Just my layman's view on things but wouldn't it also be better in the way of boosting tourism cos other currencies would go a lot further so encouraging more people to visit! Properties would be more affordable to outsiders so this would bring more cash back into the country and help pay off debt.
As long as Spain can produce the important everyday things that the ordinary person in the street needs to live on then apart from it costing a hell of a lot more when you travel outside Spain I would have thought a devalued currency would help it recover overall. And if a weaker currency is bad, why is the UK BOA printing money and devaluing the pound! 
I ask too many questions lol


----------



## Muddy (Jan 14, 2010)

nigele2 said:


> 10/1 on. [for non gamblers that's you lay £10 to get the chance of winning £1] Now does that tell us something???

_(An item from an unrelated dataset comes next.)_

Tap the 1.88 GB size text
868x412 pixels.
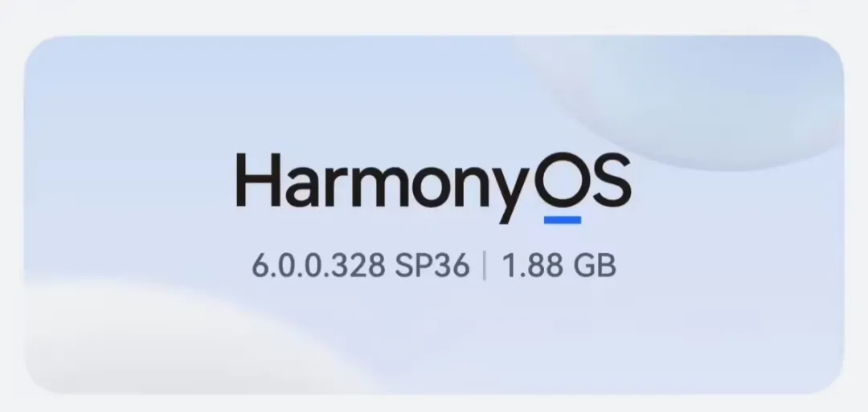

I think that tells us a lot!! 


> Interestingly they do not publish odds for no country to leave (say in 2 years). Of course the spread-betting companies allow that but the odds are very poor.

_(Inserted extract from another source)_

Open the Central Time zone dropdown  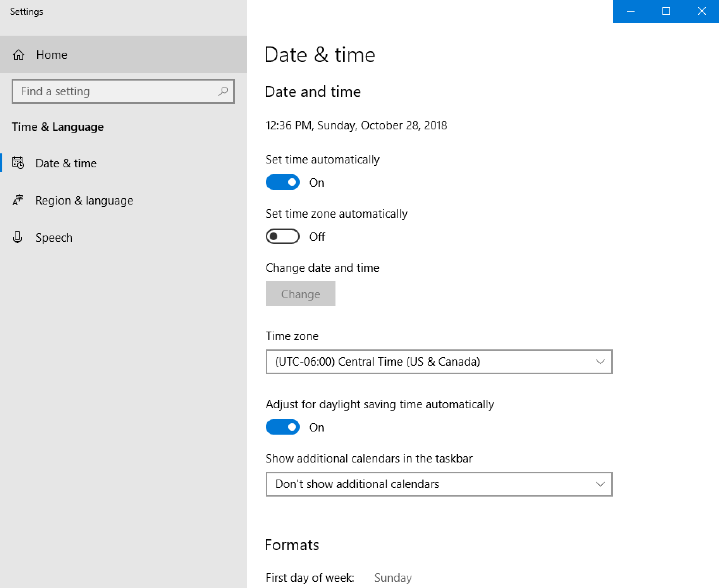439,362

I no little of the politics or finance but I keep hearing it said the Greek people want to stay in the euro, but at the same time they don't seem to have voted that way and I can´t see them voting for more austerity on the 17th!
I would guess they might say they want to keep the currency € but not follow the austerity, but Merkel wont let them have their cake and eat so to speak. Not that they´ll have much left to buy cake with...!


----------



## nigele2 (Dec 25, 2009)

Solwriter said:


> Actually the odds are interesting.
> 
> I worked for a bookies for a while and even 11/8 is a bet most canny gamblers wouldn't consider unless they had money to burn (or inside information).


Solwriter I expect as you know the job of the bookie is to balance the book. When balanced the book (and thus the odds) reflects opinion based on real money and the bookie cannot lose. I suggested the odds are not relevant because this book is fairly new and thus is based on the bookies guess to kick start the process and not hard cash. But the bookies normally are not far off the mark 

Interesting that if Spain and Portugal left together then their odds are half that offered above!! Odds on.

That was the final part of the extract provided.